Some children here work in the mines every day, working several hours at a time. Some actually go down into shafts that are several hundred metres deep and tunnels to dig for gold without any safety measures. It’s incredibly dangerous. There are often cave-ins.
Others are exposed to toxic substances like mercury, which is used to clean the ore. They also have to carry heavy loads. Most of these children are school-age, but they don’t go to school even though the president, Felix Tshisekedi, declared that primary education should be free for all children.

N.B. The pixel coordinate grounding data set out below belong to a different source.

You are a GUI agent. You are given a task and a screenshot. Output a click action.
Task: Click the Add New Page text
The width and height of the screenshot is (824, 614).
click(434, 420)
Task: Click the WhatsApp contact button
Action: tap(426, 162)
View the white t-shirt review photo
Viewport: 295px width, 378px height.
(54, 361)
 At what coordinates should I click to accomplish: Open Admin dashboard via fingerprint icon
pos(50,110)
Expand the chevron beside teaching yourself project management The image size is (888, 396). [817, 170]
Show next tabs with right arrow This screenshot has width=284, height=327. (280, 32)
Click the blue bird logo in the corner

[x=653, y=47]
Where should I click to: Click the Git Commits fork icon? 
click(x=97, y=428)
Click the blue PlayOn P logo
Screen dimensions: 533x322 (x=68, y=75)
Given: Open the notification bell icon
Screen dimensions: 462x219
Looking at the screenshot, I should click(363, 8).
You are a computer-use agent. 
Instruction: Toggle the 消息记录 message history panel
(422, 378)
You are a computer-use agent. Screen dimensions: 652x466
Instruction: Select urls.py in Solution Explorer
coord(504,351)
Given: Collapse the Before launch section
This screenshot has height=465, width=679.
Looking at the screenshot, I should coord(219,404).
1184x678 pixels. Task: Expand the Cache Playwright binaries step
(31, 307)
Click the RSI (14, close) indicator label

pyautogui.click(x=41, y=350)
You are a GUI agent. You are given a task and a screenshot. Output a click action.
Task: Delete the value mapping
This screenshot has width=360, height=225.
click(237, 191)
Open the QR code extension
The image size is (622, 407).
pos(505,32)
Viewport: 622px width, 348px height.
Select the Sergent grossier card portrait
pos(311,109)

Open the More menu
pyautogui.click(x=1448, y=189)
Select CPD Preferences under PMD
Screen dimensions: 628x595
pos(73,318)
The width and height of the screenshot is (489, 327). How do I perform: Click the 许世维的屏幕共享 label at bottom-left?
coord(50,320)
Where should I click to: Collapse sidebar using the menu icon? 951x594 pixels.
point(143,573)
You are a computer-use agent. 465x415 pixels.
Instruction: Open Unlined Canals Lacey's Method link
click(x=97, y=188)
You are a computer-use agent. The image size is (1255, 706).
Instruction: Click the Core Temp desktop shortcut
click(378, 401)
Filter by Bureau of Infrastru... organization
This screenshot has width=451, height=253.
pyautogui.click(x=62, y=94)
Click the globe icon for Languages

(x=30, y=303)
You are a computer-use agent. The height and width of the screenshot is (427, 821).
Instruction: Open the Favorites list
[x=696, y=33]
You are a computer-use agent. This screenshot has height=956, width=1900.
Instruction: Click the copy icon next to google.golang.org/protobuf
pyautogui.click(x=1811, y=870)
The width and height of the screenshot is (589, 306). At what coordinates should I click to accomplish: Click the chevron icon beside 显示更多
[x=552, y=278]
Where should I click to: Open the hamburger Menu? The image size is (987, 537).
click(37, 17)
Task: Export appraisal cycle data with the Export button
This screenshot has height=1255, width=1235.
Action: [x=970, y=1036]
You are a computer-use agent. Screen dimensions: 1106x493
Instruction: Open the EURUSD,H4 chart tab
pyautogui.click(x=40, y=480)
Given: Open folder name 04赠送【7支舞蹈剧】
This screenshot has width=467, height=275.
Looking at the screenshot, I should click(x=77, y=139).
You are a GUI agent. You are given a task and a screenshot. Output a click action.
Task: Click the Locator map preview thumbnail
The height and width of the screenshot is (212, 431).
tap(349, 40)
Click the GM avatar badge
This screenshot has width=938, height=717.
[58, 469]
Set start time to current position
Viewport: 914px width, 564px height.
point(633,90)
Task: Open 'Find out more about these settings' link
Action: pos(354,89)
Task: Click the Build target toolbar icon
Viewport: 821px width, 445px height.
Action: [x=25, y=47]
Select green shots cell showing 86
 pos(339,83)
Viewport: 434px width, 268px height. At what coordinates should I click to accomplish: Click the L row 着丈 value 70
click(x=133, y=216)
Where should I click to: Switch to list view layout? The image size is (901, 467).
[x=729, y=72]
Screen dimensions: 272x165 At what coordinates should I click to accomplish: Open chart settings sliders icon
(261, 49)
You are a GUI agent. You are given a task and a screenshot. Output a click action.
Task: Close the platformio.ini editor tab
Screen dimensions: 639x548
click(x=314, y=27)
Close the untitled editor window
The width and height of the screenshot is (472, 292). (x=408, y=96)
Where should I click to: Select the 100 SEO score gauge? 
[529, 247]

There is a high rate of unemployment in South Kivu [Editor’s note: There are no reliable official statistics. However, one local radio reported that the unemployment rate is at 80%, NDLR]. Parents don’t have the means to take care of their children, so the children have to go work in the mines where they make money by selling grams of gold to dealers.
This is taking place, even though child labour is banned by the law. But the local authorities and the mining police don’t do anything to stop the practice
South Kivu is brimming with gold deposits, most of which are controlled by the Kivu Mining Society (SOMINKI) and the Canadian company Banro Corporation through four branches, including Kamituga Mining, which has the principal mining concession in the town. However, Banro Corporation’s activities in the province have been suspended since September 2019 because of the presence of rebel militias.
"Poverty remains the main cause”
However, according to Raoul Kitungano, the director of the NGO “Justice pour tous" (Justice for all), which fights against child labour in South Kivu’s mines, the local population continue to carry out small-scale, artisanal mining on part of the mine site conceded to this multinational.
Local people were mining well before Banro Corporation arrived. In order to keep the peace, the Canadian multinational continued to allow local miners to have access to the deposit.
Most of the local population abandoned farming for mining, because they are attracted to the quick returns. The school dropout rate in this area is very high [Editor’s note: Though there are no official statistics confirming this]. Though the government has declared that all children should have access to free primary education, the programme isn’t running across the entire country.
The children are taking immense risks because fifty people died in a cave-in in this very same mine in September 2020. But we don’t have credible statistics on the number of children who are currently working in the mines in South Kivu.
As for the NGOs working to end child labour, we have limited resources. We try to speak to the parents and the children to try and convince them that working in the mines isn’t the right answer. But more must be done. Jobs need to be created and alternatives must be established in order to get children out of mining.
Banro Corporation has not responded to our questions. We will update this article if we do get a response.
In an interview published in March by the Congolese specialist publication Mining & Business, Venant Burume, the minister of mines in South Kivu, conceded that “in territories like Shabunda, Mwenga, more than 80% of the population works in artisanal mining. With the unemployment crisis in Kalehe as well, most of our young people there also turn to artisanal mining."
Ending child labour by 2025
About 40,000 children work in inhuman conditions in the artisanal mining of cobalt alone in the DRC, according to a 2016 report from Amnesty International and the Congolese NGO Afrewatch.
Under pressure, the government released a strategic document in October 2017, settting out its aim to “eradicate child labour in mining by 2025".
Drawing on child protection laws that condemn the worst forms of child labour, article 299 b of the mining code, which was revised in 2018, bans "mining and the sale of mining products from sites where laws protecting human rights and the rights of women and children” are violated. The fine is $10,000 dollars a day until the violation has ceased. However, according to Kitungano, "these texts aren’t respected. And there has been no real progress.”
However, Kitungano has seen progress in terms of the cobalt mining sector.
“Thanks to the activism of NGOs on the international stage, there are now less children working in cobalt mining,” Kitungano said. “Cobalt is a strategic material and vital to smartphones and lithium-ion batteries. The DRC is the largest producer globally. But child labour remains a scourge in other mining industries.”
In 2019, International Rights Advocates, a human rights organisation, filed a complaint against tech giants Apple, Microsoft, Google, Dell and Tesla, accusing them of profiting from the labour of children in cobalt mines in the DRC with full awareness.